Taxonomic classification of reads#
In this section we will focus on the taxonomic classification of shotgun metagenomic reads using two different tools: Kraken 2 and Kaiju. We will use the data obtained in the data retrieval section.
Approach 1: Kraken 2#
Before we can use Kraken 2, we need to build or download a database. We will use the build-kraken-db
action to fetch the PlusPF database
from here - this database covers RefSeq sequences for archaea, bacteria, viral, plasmid,
human, UniVec_Core, protozoa and fungi.
mosh annotate build-kraken-db \
--p-collection pluspf \
--o-kraken2-database ./cache:kraken2_db \
--o-bracken-database ./cache:bracken_db \
We can now use the classify-kraken2
command to run Kraken2 using the paired-end reads as a query and the PlusPF database retrieved in the previous step:
mosh annotate classify-kraken2 \
--i-seqs ./cache:reads_filtered \
--i-kraken2-db ./cache:kraken2_db \
--p-threads 72 \
--p-confidence 0.5 \
--p-memory-mapping False \
--p-report-minimizer-data \
--o-reports ./cache:kraken_reports_reads \
--o-hits ./cache:kraken_hits_reads
--verbose
See also
Bracken is a related tool that additionally estimates relative abundances of species or genera to adjust for the genome size the organisms from which each read originated. In order to use this tool we need the Bracken database that was fetched in the first step.

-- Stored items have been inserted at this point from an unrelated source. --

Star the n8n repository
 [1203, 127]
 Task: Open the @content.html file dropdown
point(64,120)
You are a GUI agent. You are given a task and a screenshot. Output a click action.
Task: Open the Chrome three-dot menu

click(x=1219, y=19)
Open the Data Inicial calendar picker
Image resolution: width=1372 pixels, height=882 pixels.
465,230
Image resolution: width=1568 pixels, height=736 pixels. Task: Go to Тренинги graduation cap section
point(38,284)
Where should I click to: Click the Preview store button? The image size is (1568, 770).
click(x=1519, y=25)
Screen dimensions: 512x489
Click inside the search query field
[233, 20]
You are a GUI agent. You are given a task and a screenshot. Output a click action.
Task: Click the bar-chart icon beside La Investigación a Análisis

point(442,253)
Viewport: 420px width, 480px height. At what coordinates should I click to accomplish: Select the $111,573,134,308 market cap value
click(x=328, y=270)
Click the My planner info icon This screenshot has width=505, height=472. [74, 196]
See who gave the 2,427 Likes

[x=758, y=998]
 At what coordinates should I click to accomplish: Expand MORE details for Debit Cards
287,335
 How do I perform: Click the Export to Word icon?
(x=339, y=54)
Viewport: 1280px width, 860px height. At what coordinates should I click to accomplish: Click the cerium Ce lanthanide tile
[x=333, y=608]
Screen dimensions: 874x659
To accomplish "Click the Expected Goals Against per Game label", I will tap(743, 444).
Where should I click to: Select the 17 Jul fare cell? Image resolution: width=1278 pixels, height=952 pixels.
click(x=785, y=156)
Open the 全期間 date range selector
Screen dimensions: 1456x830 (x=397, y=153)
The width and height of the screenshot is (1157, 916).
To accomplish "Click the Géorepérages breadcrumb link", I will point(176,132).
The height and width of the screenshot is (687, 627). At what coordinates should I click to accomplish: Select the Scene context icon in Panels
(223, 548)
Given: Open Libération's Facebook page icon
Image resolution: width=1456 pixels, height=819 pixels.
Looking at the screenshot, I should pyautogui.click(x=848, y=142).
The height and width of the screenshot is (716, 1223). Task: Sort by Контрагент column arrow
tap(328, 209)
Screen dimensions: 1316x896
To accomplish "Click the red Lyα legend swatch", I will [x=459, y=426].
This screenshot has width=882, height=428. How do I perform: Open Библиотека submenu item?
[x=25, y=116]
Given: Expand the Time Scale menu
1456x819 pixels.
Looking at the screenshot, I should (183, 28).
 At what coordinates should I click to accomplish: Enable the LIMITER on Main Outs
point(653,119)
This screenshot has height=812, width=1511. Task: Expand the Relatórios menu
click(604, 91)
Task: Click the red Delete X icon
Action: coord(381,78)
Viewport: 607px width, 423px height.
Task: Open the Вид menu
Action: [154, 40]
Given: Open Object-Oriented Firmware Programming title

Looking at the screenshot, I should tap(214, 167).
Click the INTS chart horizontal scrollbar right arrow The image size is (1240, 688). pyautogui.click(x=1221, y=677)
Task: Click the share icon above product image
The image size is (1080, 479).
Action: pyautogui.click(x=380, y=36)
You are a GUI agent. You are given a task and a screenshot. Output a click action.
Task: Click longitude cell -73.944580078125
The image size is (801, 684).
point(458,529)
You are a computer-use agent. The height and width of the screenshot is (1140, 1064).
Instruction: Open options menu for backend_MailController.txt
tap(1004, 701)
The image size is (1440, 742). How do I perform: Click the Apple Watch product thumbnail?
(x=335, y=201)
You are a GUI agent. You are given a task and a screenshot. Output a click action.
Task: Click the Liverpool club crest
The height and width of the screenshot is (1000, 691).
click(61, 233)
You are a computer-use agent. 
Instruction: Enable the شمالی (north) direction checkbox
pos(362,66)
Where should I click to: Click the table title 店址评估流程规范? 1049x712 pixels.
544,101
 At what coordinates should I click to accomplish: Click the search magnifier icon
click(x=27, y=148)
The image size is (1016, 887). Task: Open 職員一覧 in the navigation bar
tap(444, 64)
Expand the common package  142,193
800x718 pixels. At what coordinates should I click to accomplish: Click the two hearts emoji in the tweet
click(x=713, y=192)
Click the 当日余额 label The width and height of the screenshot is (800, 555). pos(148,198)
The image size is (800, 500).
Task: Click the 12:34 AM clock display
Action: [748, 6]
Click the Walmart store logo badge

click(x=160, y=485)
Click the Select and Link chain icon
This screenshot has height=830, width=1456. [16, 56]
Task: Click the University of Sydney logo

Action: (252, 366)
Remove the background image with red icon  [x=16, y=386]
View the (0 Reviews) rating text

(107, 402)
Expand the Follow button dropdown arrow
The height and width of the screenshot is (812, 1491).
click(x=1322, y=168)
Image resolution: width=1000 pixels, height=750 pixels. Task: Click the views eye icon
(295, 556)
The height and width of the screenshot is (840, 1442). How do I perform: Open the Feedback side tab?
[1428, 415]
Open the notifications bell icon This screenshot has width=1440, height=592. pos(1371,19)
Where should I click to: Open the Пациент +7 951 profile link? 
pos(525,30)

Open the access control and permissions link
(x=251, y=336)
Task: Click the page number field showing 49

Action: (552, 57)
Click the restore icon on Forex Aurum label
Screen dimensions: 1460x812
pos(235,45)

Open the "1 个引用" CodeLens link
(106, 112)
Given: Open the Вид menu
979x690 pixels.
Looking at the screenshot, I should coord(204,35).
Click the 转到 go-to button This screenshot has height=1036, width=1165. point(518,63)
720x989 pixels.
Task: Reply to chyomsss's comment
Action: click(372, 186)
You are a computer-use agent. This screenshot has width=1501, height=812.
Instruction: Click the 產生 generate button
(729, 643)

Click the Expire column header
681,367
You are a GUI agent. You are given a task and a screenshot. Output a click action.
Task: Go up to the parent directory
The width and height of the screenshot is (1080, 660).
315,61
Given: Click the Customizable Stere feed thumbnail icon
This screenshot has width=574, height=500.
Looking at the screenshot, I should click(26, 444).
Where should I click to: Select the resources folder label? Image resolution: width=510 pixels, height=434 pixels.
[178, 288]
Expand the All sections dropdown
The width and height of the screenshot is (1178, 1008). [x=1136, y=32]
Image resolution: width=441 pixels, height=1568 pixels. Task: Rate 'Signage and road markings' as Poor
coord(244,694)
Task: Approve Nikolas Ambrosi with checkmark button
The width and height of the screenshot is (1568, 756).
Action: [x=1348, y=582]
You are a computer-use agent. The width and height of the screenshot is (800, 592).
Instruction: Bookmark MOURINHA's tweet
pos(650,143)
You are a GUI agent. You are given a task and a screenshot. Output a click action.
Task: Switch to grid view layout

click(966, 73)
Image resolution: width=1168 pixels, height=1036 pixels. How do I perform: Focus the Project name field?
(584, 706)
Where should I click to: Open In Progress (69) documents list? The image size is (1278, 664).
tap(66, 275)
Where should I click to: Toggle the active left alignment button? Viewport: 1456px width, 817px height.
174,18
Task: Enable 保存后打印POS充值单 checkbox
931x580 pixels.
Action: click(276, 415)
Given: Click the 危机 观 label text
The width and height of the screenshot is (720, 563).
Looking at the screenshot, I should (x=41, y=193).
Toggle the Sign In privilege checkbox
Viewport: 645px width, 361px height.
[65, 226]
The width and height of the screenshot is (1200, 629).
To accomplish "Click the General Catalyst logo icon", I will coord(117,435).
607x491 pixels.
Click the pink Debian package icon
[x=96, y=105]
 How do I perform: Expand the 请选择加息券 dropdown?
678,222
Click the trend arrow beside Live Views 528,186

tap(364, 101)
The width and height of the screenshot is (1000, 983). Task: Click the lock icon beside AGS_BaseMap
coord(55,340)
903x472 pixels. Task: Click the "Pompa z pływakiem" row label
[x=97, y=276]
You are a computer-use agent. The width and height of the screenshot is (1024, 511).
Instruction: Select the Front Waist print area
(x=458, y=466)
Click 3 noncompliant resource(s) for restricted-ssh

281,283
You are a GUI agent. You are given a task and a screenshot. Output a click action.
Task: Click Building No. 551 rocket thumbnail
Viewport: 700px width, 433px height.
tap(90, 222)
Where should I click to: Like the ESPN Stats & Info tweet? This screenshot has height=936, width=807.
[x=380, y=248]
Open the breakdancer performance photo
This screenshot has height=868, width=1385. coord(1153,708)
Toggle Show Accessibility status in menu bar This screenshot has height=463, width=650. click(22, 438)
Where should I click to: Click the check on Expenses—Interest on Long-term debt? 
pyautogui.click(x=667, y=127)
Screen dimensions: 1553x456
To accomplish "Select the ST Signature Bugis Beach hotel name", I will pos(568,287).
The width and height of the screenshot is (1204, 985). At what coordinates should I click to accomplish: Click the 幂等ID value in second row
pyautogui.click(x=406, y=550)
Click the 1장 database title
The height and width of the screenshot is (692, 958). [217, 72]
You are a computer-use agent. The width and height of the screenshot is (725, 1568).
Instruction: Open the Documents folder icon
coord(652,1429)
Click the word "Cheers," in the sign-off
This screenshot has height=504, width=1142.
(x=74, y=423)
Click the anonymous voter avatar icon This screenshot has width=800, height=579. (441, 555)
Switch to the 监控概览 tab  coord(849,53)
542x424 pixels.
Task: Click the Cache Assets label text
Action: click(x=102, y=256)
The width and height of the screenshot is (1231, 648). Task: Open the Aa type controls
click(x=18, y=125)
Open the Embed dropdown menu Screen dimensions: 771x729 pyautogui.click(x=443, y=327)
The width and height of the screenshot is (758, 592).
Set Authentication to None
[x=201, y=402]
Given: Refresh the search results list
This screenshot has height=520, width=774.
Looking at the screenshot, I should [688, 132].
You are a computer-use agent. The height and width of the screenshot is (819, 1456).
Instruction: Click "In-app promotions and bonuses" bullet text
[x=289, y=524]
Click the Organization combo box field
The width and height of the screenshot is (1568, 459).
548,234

mosh annotate estimate-bracken \
--i-kraken-reports ./cache:kraken_reports_reads \
--i-bracken-db ./cache:bracken_db \
--p-threshold 5 \
--p-read-len 150 \
--o-taxonomy ./cache:bracken_taxonomy \
--o-table ./cache:bracken_ft \
--o-reports ./cache:bracken_reports
To remove the unclassified read fraction we can use the filter-table
action from the q2-taxa
QIIME 2 plugin:
mosh taxa filter-table \
--i-table ./cache:bracken_ft \
--i-taxonomy ./cache:bracken_taxonomy \
--p-exclude Unclassified \
--o-filtered-table ./cache:bracken_ft_filtered
Approach 2: Kaiju#
Similarly to Kraken 2, Kaiju requires a reference database to perform taxonomic classification. We will use the fetch-kaiju-db
action to download the nr_euk database that includes both
prokaryotes and eukaryotes (more info on the taxa here).
mosh annotate fetch-kaiju-db \
--p-database-type nr_euk \
--o-database ./cache:kaiju_nr_euk
We run Kaiju with the confidence of 0.1 using the paired-end reads as a query and the database artifact that was generated in the previous step:
mosh annotate classify-kaiju \
--i-seqs ./cache:reads_paired \
--i-db ./cache:kaiju_nr_euk \
--p-z 16 \
--p-c 0.1 \
--o-taxonomy ./cache:kaiju_taxonomy \
--o-abundances ./cache:kaiju_ft
Finally, we filter the table to remove the unclassified reads:
mosh taxa filter-table \
--i-table ./cache:kaiju_ft \
--i-taxonomy ./cache:kaiju_taxonomy \
--p-exclude unclassified,belong,cannot \
--o-filtered-table ./cache:kaiju_ft_filtered
Visualization#
You can try to generate a taxa bar plot with either of these results now! We will continue with the Kaiju results - to generate a taxa bar plot, you can run:
mosh taxa barplot \
--i-table ./cache:kaiju_ft_filtered \
--i-taxonomy ./cache:kaiju_taxonomy \
--m-metadata-file ./metadata.tsv \
--o-visualization ./results/kaiju_barplot.qzv
Your visualization should look similar to this one.